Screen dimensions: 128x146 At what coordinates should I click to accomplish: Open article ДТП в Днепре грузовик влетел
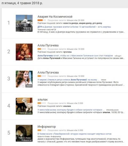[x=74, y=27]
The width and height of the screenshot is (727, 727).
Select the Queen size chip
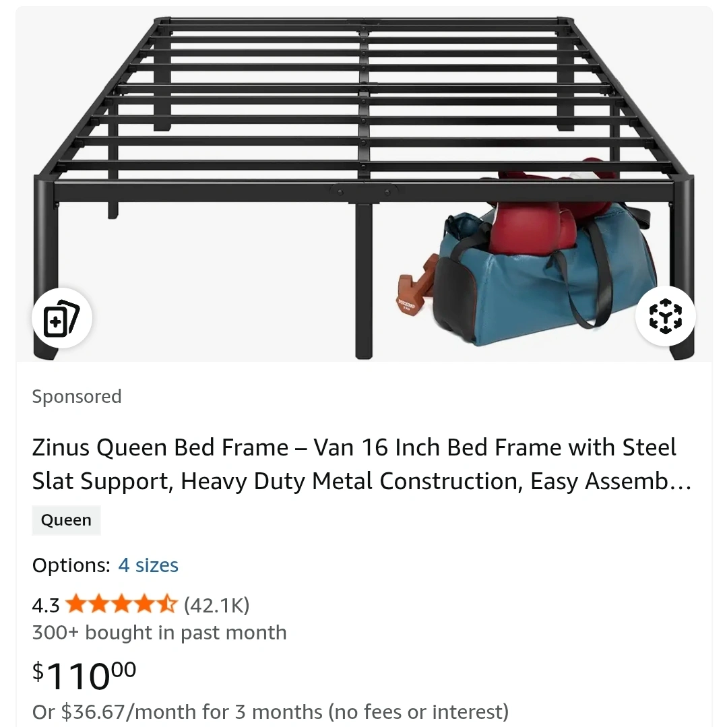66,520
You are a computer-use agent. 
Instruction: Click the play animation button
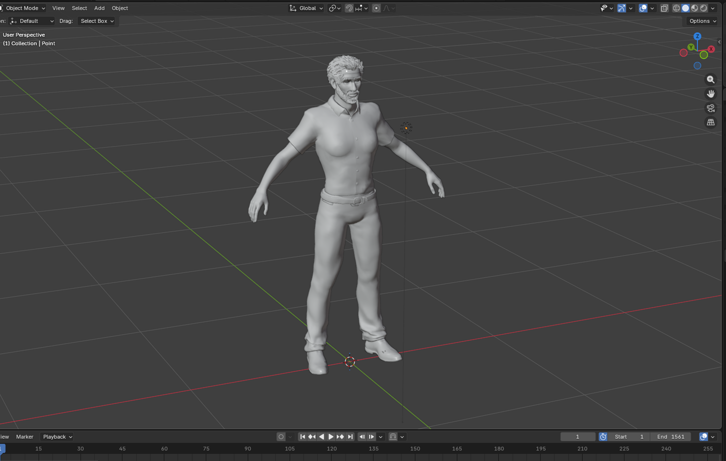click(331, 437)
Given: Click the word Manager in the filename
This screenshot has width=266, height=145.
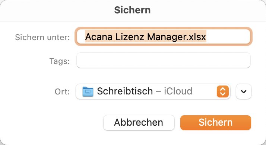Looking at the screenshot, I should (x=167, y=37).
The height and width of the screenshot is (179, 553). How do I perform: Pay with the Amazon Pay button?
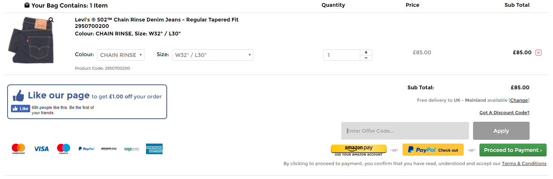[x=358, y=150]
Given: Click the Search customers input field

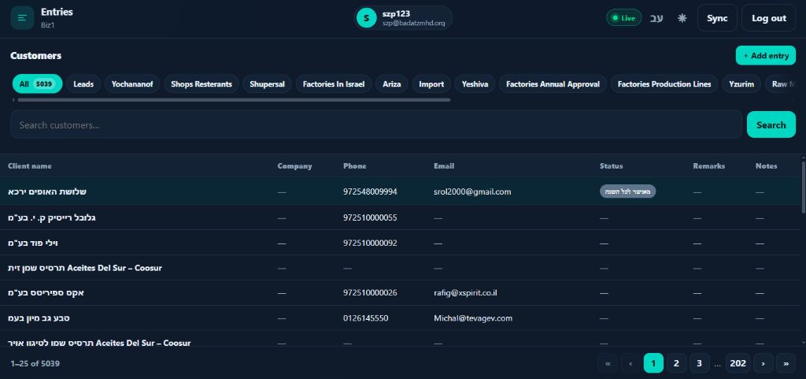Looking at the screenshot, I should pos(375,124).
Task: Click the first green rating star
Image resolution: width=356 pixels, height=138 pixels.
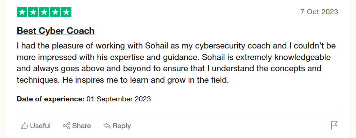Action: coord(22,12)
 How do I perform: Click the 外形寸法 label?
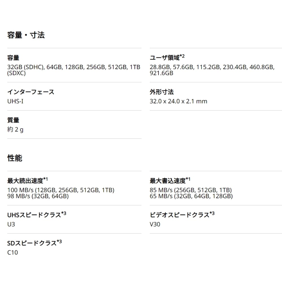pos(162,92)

▶ _How to complete this task_: Please retype, exactly and only, the lines from the one holding "Image resolution: width=356" to the end of the entries, both ends included, without any pictures.

▶ _Answer section_:
Image resolution: width=356 pixels, height=138 pixels.
Action: coord(22,12)
 How do I perform: Click the 外形寸法 label?
pos(162,92)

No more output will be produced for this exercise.